Passage shown
+ + +

86-year-old achieves lifelong goal of a college degree

  Wednesday, December 14, 2016 2:00 AM
  News

Pittsburg, KS

86-year-old achieves lifelong goal of a college degree

Beatrice Normadine Scott has accomplished a lot in her 86 years.

Despite never going beyond the 10th grade in school, Scott’s been successful in business and has been active in her church and community and served on national and state boards. She’s been a wife, mother to seven, grandmother to five and great-grandmother to 16 and today is the director of development for KOZJ, the public television station in Joplin, Mo.

Scott is proud of the fact that her name is on the Eisenhower Memorial at Gettysburg and she’s proud of the many community, state and national awards and honors she’s received over the years, but there’s one achievement that has eluded her – until now.

Scott will be among the estimated 500 students who will receive their degrees at Pittsburg State University’s fall commencement exercises on Friday, Dec. 16. Scott will receive a bachelor of general studies degree in a ceremony that begins at 8 p.m. in John Lance Arena.

“A college degree was my number-one goal in life that I had not achieved,” Scott said. “And now, due to the dedication of the faculty and staff at Pittsburg State University, I will have reached that star!”

Scott’s life journey is a tale of highs and lows. She was born in 1930, but her father died when she was just an infant, leaving her 18-year-old uneducated mother to care for her in the midst of the Great Depression.

“Mother and I returned home to live with her mother and younger brother in Gentry, Arkansas,” Scott said.

Life was hard, there, and Scott said some of her earliest memories were of family members, who had never gone past eighth grade, admonishing her to get an education.

When Scott was 12, her mother married a successful Joplin businessman and farmer and life improved. Her plans to go to college, however, were replaced by an early marriage before she could graduate high school.

+ + +

Stored records

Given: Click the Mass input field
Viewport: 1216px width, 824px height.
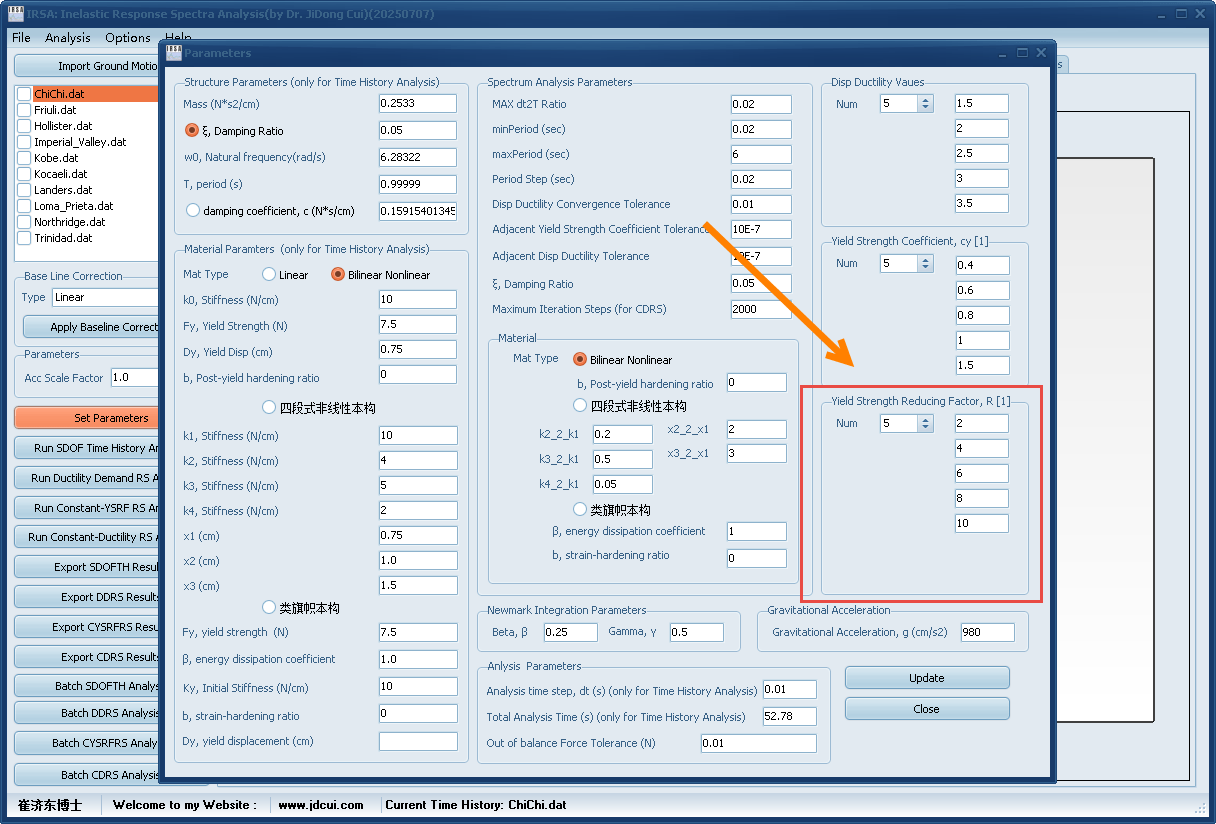Looking at the screenshot, I should [417, 103].
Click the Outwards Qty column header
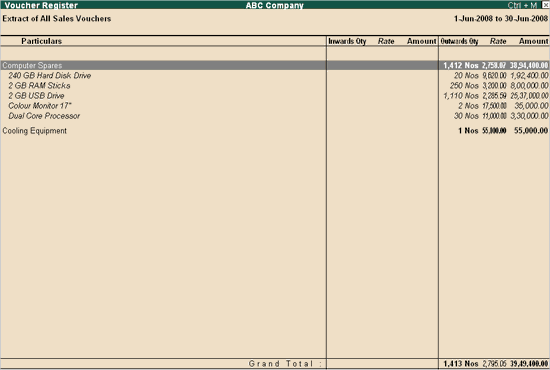The image size is (550, 370). tap(460, 41)
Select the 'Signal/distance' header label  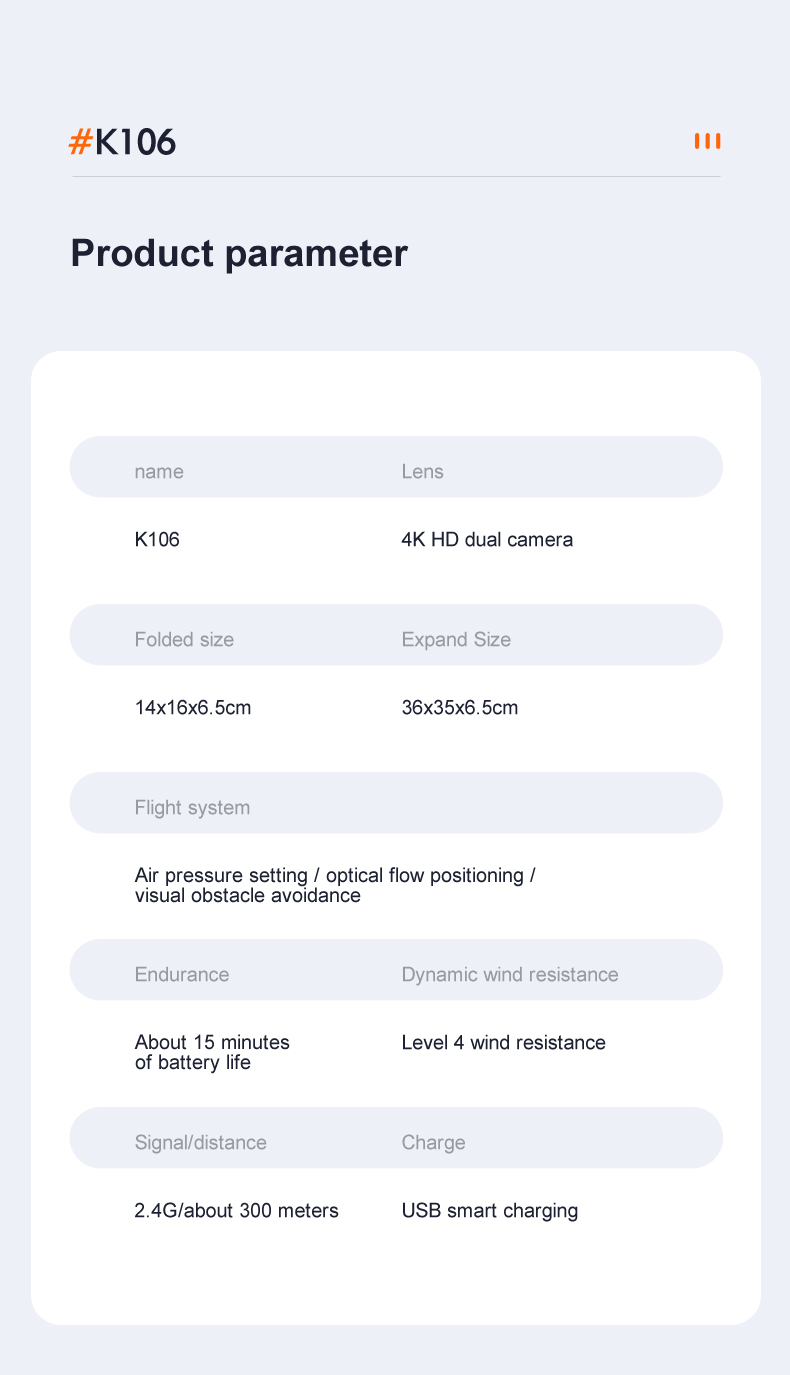point(201,1142)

+ + +

Required action
Extract the full news article about the 86-year-old's college degree, shown above the listing, and reproduce it word for word with its original line breaks.

Solution below
86-year-old achieves lifelong goal of a college degree

  Wednesday, December 14, 2016 2:00 AM
  News

Pittsburg, KS

86-year-old achieves lifelong goal of a college degree

Beatrice Normadine Scott has accomplished a lot in her 86 years.

Despite never going beyond the 10th grade in school, Scott’s been successful in business and has been active in her church and community and served on national and state boards. She’s been a wife, mother to seven, grandmother to five and great-grandmother to 16 and today is the director of development for KOZJ, the public television station in Joplin, Mo.

Scott is proud of the fact that her name is on the Eisenhower Memorial at Gettysburg and she’s proud of the many community, state and national awards and honors she’s received over the years, but there’s one achievement that has eluded her – until now.

Scott will be among the estimated 500 students who will receive their degrees at Pittsburg State University’s fall commencement exercises on Friday, Dec. 16. Scott will receive a bachelor of general studies degree in a ceremony that begins at 8 p.m. in John Lance Arena.

“A college degree was my number-one goal in life that I had not achieved,” Scott said. “And now, due to the dedication of the faculty and staff at Pittsburg State University, I will have reached that star!”

Scott’s life journey is a tale of highs and lows. She was born in 1930, but her father died when she was just an infant, leaving her 18-year-old uneducated mother to care for her in the midst of the Great Depression.

“Mother and I returned home to live with her mother and younger brother in Gentry, Arkansas,” Scott said.

Life was hard, there, and Scott said some of her earliest memories were of family members, who had never gone past eighth grade, admonishing her to get an education.

When Scott was 12, her mother married a successful Joplin businessman and farmer and life improved. Her plans to go to college, however, were replaced by an early marriage before she could graduate high school.